## START
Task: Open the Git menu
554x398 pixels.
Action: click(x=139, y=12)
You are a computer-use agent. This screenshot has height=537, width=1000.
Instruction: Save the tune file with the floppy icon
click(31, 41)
## END
WHAT IS NEEDED. Can you return every line of the entries above word for word, in their original order?

FINISHED TASK.
Task: Open the Git menu
554x398 pixels.
Action: click(x=139, y=12)
You are a computer-use agent. This screenshot has height=537, width=1000.
Instruction: Save the tune file with the floppy icon
click(31, 41)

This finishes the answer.